BEGIN Material for this task

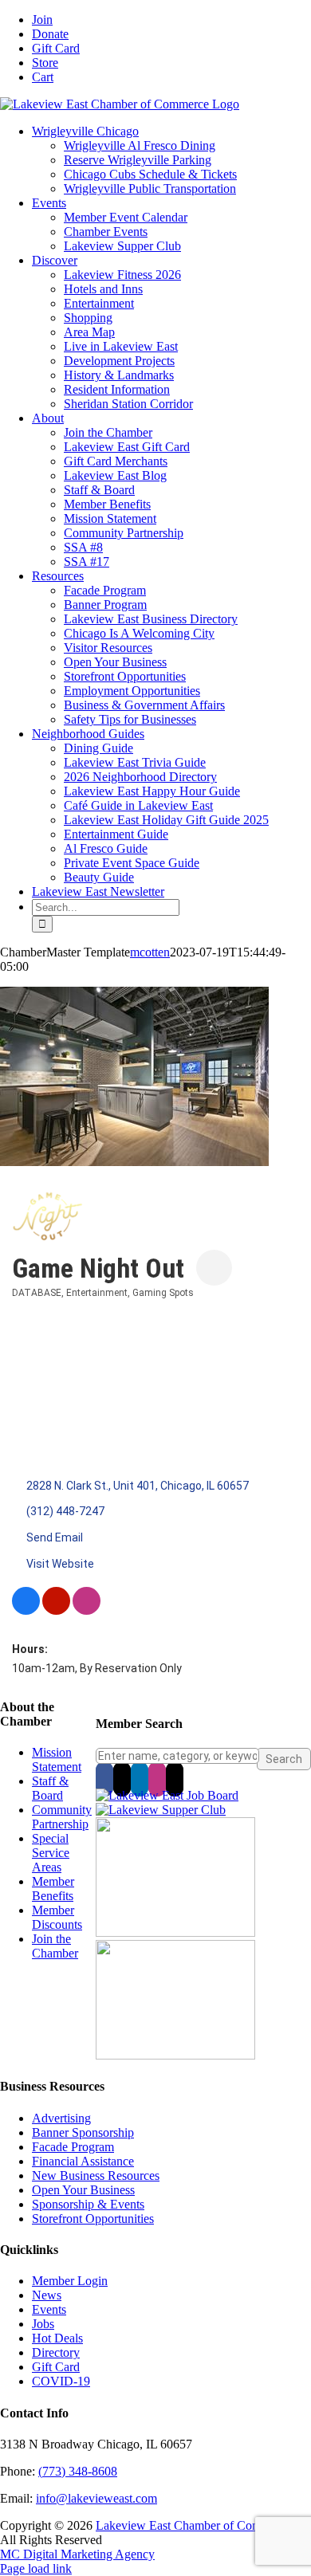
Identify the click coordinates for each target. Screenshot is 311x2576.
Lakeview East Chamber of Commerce (194, 2525)
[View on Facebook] (26, 1610)
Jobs (43, 2324)
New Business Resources (95, 2175)
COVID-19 (61, 2381)
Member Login (70, 2280)
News (46, 2295)
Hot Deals (57, 2338)
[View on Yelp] (56, 1610)
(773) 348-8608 (77, 2471)
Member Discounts (57, 1917)
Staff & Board (50, 1788)
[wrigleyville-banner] (175, 1932)
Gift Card (56, 2367)
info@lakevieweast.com (96, 2498)
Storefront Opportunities (93, 2218)
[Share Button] (214, 1268)
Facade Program (73, 2147)
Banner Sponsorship (83, 2132)
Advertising (61, 2118)
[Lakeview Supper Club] (161, 1809)
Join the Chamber (55, 1946)
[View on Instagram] (86, 1610)
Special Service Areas (50, 1853)
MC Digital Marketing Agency (77, 2554)
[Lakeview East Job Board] (167, 1795)
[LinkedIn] (139, 1779)
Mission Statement (56, 1759)
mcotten (150, 952)
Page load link (36, 2568)
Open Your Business (83, 2190)
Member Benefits (53, 1889)
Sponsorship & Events (88, 2204)
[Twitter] (122, 1779)
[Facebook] (104, 1779)
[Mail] (174, 1779)
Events (49, 2309)
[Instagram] (157, 1779)
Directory (56, 2352)
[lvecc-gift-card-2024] (175, 2055)
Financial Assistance (83, 2161)
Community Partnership (62, 1817)
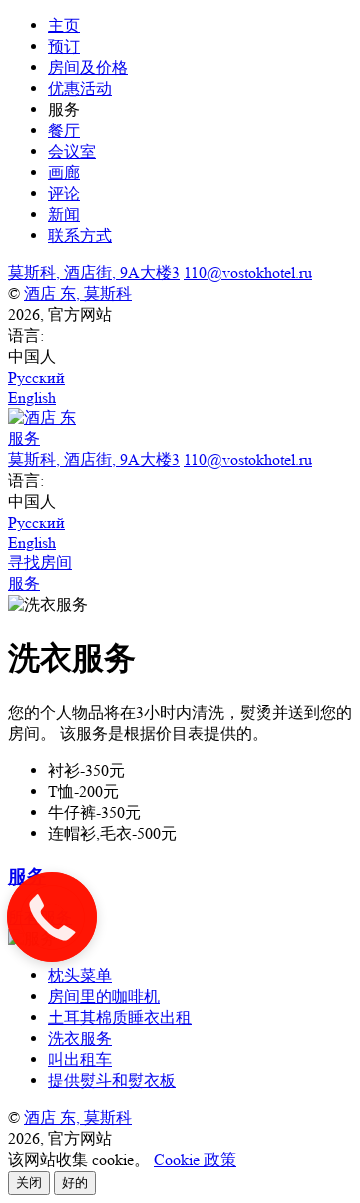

END Material for this task

Would you please print only the lines running from the one with "Advertising (61, 2118)" to the final line of the entries above, exactly as written and without pictures?

Advertising (61, 2118)
[Lakeview Supper Club] (161, 1809)
Join the Chamber (55, 1946)
[View on Instagram] (86, 1610)
Special Service Areas (50, 1853)
MC Digital Marketing Agency (77, 2554)
[Lakeview East Job Board] (167, 1795)
[LinkedIn] (139, 1779)
Mission Statement (56, 1759)
mcotten (150, 952)
Page load link (36, 2568)
Open Your Business (83, 2190)
Member Benefits (53, 1889)
Sponsorship & Events (88, 2204)
[Twitter] (122, 1779)
[Facebook] (104, 1779)
[Mail] (174, 1779)
Events (49, 2309)
[Instagram] (157, 1779)
Directory (56, 2352)
[lvecc-gift-card-2024] (175, 2055)
Financial Assistance (83, 2161)
Community Partnership (62, 1817)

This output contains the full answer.